Given passage Block Start
He excelled at the blues, and suffered from it, too, but Willie Murphy was best known for consistently bringing joy to Twin Cities audiences for five decades whether he was fronting the sprawling R&B band Willie & the Bees or playing solo piano at the 400 Bar.
The celebrated singer, songwriter, producer, bandleader and all-out ringleader from the Minneapolis West Bank music scene died Sunday morning just a month after celebrating his 75th birthday by releasing a topical new album. He had been hospitalized for several weeks battling pneumonia after a hard year of myriad health complications.
"He was one of the most brilliant, unique and prolific musicians I've ever known," Bonnie Raitt, who enlisted Murphy to produce her 1971 debut album, told the Star Tribune.
A charter member of the Minnesota Music Hall of Fame alongside Prince and Bob Dylan, Murphy cut his teeth playing clubs around his native Minneapolis as a teenager with mostly African American R&B bands in the early 1960s.
Given passage Block End
__Task to complete__:
From the passage on Willie Murphy, extract the part that begins at the words "The celebrated singer, songwriter, producer, bandleader" and stops after the words "the early 1960s.", copying it without change. The lines that come after the passage on Willie Murphy have no connection to it.
Dataset excerpt Block Start
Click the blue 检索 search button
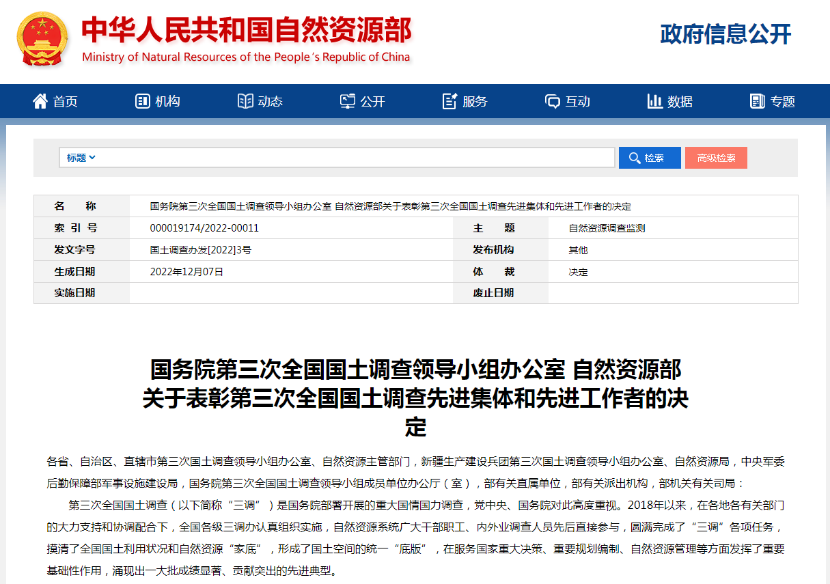 click(x=648, y=157)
Dataset excerpt Block End
__Exercise solution__:
The celebrated singer, songwriter, producer, bandleader and all-out ringleader from the Minneapolis West Bank music scene died Sunday morning just a month after celebrating his 75th birthday by releasing a topical new album. He had been hospitalized for several weeks battling pneumonia after a hard year of myriad health complications.
"He was one of the most brilliant, unique and prolific musicians I've ever known," Bonnie Raitt, who enlisted Murphy to produce her 1971 debut album, told the Star Tribune.
A charter member of the Minnesota Music Hall of Fame alongside Prince and Bob Dylan, Murphy cut his teeth playing clubs around his native Minneapolis as a teenager with mostly African American R&B bands in the early 1960s.